Texte fourni:
◇ ◇ ◇ ◇

La fascination pour l’image n’est par nouvelle… elle rencontre d’abord son public chez les illettrés qui trouvent là un moyen de comprendre qu’ils n’ont pas dans le texte. Ils savent d’ailleurs que cela constitue pour eux une discrimination fondamentale. C’est probablement pour des raisons de cet ordre que l’image a autant de mal à avoir droit de cité dans nos établissements. Du coup l’image s’est souvent limitée à des lignes de textes, enrichies parfois, d’un croquis, d’un schéma, d’une photo. Les difficultés pour le cinéma et encore davantage pour la télévision d’entrer dans le champ de l’enseignement scolaire, à l’instar de l’image tient non seulement à cette réputation négative de facilité de compréhension, mais, et c’est totalement paradoxal à la polysémie de l’image fixe et encore plus animée, et désormais interactive.

L’écrit c’est d’abord une image avant d’être des signes, des mots, des signifiants. Boris Cyrulnik rappelle l’importance de l’image dans notre cerveau, en particulier pour ce qui est du travail de la mémoire et surtout de la remémoration. Marqués que nous sommes par la place prise par l’écrit comme passage incontournable de l’apprentissage, en particulier scolaire (cf. Comenius, la grande didactique), nous avons oublié que l’usage de l’image, fixe animée, photographique ou dessinée et peinte, numérique ou analogique sont omniprésentes et sont, avec le langage oral, à la base de la socialisation humaine. Lire un livre en silence, voici l’injonction redoutable qui fait de la page écrite, l’écran premier de l’école.

On se rassurera en se disant que dans une salle de classe, en particulier d’école primaire, les murs sont couverts de documents de toutes sortes, images d’abord pouvant être texte aussi. Il est d’ailleurs intéressant d’analyser l’espace de classe en regardant ces affichages, cet environnement graphique des élèves. On y repère qu’en primaire le visuel graphique est encore très présent et que petit à petit, au cours de la scolarité, les murs des classes se vident, Tandis que pendant ce temps les écrans analogiques puis numériques ont envahit la vie quotidienne.

Ce qui caractérise l’évolution du monde scolaire actuel et qui se voit c’est la multiplication des écrans, parfois accompagnée de la diminution (souhaitée mais pas toujours réalisée) des quantités de papier consommés. Le photocopieur et autres imprimantes sont ces machines à fabriquer des écrans personnels que l’on pourra distribuer dans la classe. Cela se produira jusqu’au jour où l’écran papier sera réellement remplacé par l’écran numérique. On peu raisonnablement penser que le développement des tablettes numériques viendra abonder cette mutation, mais dans combien de temps ? Car nous n’en sommes qu’au démarrage, que les concepts évoluent et que l’engouement pour les Tableaux Blancs Numérique n’est pas terminé, malgré les déceptions d’usage dans de nombreux établissements…

Livres scolaires, photocopies, tableaux de craie ou de feutres effaçables sont les premiers écrans de proximité de la classe. Les objets affichables, cartes, schémas, photographies, ont petit à petit pris une place dans les pratiques scolaires, mais sans remettre en cause l’écran personnel que constitue la feuille, la page. Dans la classe, deux espaces d’affichage s’affrontent ou se complètent : l’affichage collectif et l’affichage individuel. Ces deux espaces correspondent à deux logiques contradictoires : le collectif égalitaire, représenté par le tableau et l’enseignant, l’individuel concurrent, représenté par le cahier, par la feuille que l’on protège de son coude pour que le voisin, la voisine, ne regarde pas dessus, ne copie pas. Ainsi les écrans de l’école reproduisent cette contradiction fondamentale du système scolaire, dans un monde libéral, qui entend former collectivement pour assurer la réussite individuelle.

◇ ◇ ◇ ◇

Données brutes:
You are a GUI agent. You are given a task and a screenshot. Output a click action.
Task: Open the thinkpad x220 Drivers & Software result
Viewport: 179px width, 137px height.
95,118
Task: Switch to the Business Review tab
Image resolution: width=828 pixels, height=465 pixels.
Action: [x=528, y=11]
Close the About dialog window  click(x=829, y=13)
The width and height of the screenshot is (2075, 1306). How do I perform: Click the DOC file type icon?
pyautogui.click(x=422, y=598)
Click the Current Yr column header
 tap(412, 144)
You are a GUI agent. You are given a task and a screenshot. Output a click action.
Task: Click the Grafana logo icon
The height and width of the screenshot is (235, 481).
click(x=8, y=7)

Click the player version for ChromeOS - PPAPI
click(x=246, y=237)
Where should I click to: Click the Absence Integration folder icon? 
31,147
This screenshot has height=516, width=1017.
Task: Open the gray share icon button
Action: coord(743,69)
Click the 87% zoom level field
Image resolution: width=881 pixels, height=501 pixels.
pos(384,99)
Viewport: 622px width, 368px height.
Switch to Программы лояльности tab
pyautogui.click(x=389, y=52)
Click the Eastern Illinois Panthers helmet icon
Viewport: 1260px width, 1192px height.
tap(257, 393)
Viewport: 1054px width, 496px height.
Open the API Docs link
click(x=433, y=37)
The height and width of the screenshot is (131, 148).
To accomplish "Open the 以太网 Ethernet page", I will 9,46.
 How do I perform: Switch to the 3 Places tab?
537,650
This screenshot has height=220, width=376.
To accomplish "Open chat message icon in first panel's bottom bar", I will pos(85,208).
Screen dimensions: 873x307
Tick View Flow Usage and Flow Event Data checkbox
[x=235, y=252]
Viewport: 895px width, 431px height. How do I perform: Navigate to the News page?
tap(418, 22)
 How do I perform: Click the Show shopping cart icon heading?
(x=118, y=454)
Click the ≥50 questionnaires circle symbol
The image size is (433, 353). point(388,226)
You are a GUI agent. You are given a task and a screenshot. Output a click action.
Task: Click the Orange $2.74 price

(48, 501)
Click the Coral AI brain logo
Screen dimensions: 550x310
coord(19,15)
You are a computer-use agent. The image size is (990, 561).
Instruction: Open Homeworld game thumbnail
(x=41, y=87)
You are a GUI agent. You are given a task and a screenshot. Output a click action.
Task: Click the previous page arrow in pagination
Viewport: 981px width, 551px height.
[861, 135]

◇ ◇ ◇ ◇

Énoncé écrit 1:
Recopiez le passage du texte sur l'image et les écrans à l'école qui commence par « L’écrit c’est d’abord » et se poursuit jusqu'à « premier de l’école. ».
Énoncé écrit 2:
Poursuivez la rédaction du texte sur l'image et les écrans à l'école à la suite de sa dernière phrase.

Réponse 1:
L’écrit c’est d’abord une image avant d’être des signes, des mots, des signifiants. Boris Cyrulnik rappelle l’importance de l’image dans notre cerveau, en particulier pour ce qui est du travail de la mémoire et surtout de la remémoration. Marqués que nous sommes par la place prise par l’écrit comme passage incontournable de l’apprentissage, en particulier scolaire (cf. Comenius, la grande didactique), nous avons oublié que l’usage de l’image, fixe animée, photographique ou dessinée et peinte, numérique ou analogique sont omniprésentes et sont, avec le langage oral, à la base de la socialisation humaine. Lire un livre en silence, voici l’injonction redoutable qui fait de la page écrite, l’écran premier de l’école.

Réponse 2:
L’arrivée des nouveaux écrans que sont les téléviseurs, les écrans de projection, les projecteurs diapos, les rétroprojecteurs a marqué le renforcement de la logique collective, On oublie trop souvent que dès le début des années 1970 on disposait de rétro projecteurs à acétate et qu’ils ont eu du mal à s’imposer et qu’ils restent en bordure de la classe (sans parler des opascopes ou épiscopes qui figurent désormais dans les musées). C’est l’avènement des duplicateurs à alcool puis des photocopieurs qui a ramené les logiques individuelles au premier plan. Certes l’ardoise personnelle, était déjà présente, mais, effaçable, elle ne donnait pas autant à voir que la photocopie ou le livre. Et surtout elle donnait à produire de manière éphémère alors que l’encre et le papier permettent une certaine durabilité de l’écran. Il suffit de regarder l’attention portée à ces supports papiers dans les établissements scolaires (leur réalisation, la propreté, la conservation, l’organisation) pour comprendre qu’ils ont d’autres utilités que le simple affichage.

L’ordinateur portable en classe n’est pas une nouveauté (quelle qu’en soit la taille). On a désormais près d’une dizaine d’année de recul pour en voir l’impact, et surtout la concurrence avec le papier et le livre. Or la plupart des contrôles et examens n’échappent pas à la tradition manuscrite, base considérée comme incontestable de la performance "individuelle". Les concepteurs et surtout les vendeurs de TBN ont bien compris que ce pôle collectif était menacé par ces appareils portables. Ils ont eu beau jeu d’imposer ce pôle dans un milieu qui se sentait cerné de toute part par les écrans individuels.

La donne change en ce moment avec l’équipement massif des jeunes en smartphones et autres tablettes. Le retour de l’individuel va-t-il disqualifier les techniques collectives ? On peut penser que cette opposition individuel/collectif ne fait que se poursuivre et qu’au sein de la classe, peu de choses vont évoluer car cette opposition a été très bien gérée avec le papier. Le développement des ENT et des manuels scolaires numériques, appuyés par des vidéoprojecteurs à défaut de tableaux blancs numérique, laissent à penser que la vision collective égalitaire de ces écrans va garder au sein d’un système scolaire fondamentalement marqué par un sentiment républicain et jacobin les technologies individuelles dans un cadre suffisamment contraint pour que les débordements n’apparaissent pas. On peut aussi douter de cette thèse quand on voit les plus grands de nos élèves et étudiants avoir complètement adoptés cette approche individuelle avec la "panoplie" qui va avec.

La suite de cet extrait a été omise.